Learn more about terabytes per second →

What Is Mebibyte Per Second (MiB/s)?

A mebibyte per second is 1,024 kibibytes per second. Binary equivalent of MB/s. Use our Megabytes Per Second to MiB/s calculator.

The mebibyte per second is a binary byte-based unit measuring data transfer speed, network bandwidth, or throughput capacity. Learn more: Eibps to Pebibits Per Second converter.

Common uses: Linux benchmarks, precise storage measurements, enterprise storage specs Related: Exbibits to Nibbles conversion.

1 MiB/s = 8 × 10⁶ bits per second.

The mebibyte per second can be abbreviated as MiB/s; for example, 1 mebibyte per second can be written as 1 MiB/s.

Learn more about mebibytes per second →

Terabyte Per Second to Mebibyte Per Second Conversion Table

The table below shows various terabyte per second measurements converted to mebibytes per second.

Terabytes Per Second Mebibytes Per Second
0.1 TB/s 95,367.43164063 MiB/s
0.5 TB/s 476,837.15820313 MiB/s
1 TB/s 953,674.31640625 MiB/s
5 TB/s 4,768,372 MiB/s
10 TB/s 9,536,743 MiB/s
25 TB/s 23,841,858 MiB/s
50 TB/s 47,683,716 MiB/s
100 TB/s 95,367,432 MiB/s
250 TB/s 238,418,579 MiB/s
500 TB/s 476,837,158 MiB/s
1,000 TB/s 953,674,316 MiB/s

💡 Storage Engineer Tip

Both units measure throughput.
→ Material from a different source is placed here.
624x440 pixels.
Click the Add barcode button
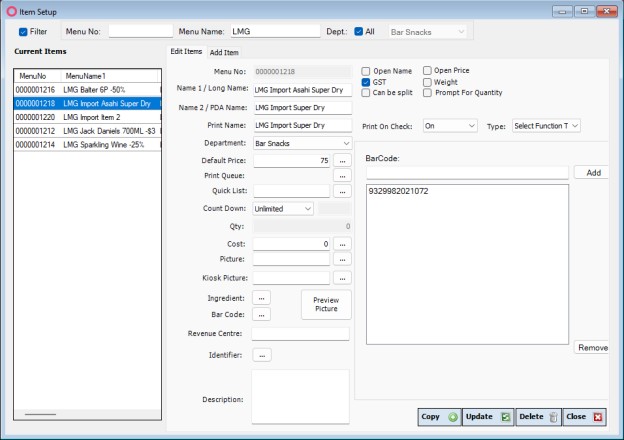593,173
NVMe SSDs can reach 3+ GB/s, SATA SSDs max at ~0.5 GB/s, and typical HDDs do 100-200 MB/s.

— Subash Geetha Krishnan, 15+ years in enterprise storage & networking

When to Convert TB/s to MiB/s

Common scenario: Comparing throughput rates for storage benchmarks and transfer calculations. You might also need: convert Terabytes Per Second to Exbibits Per Second.

Other situations include ISP speed verification for checking if you're getting advertised speeds, network planning for sizing links and capacity, backup window calculations for estimating transfer times, and replication sizing for disaster recovery planning. You might also need: converting Gigabits Per Second to Mebibytes Per Second.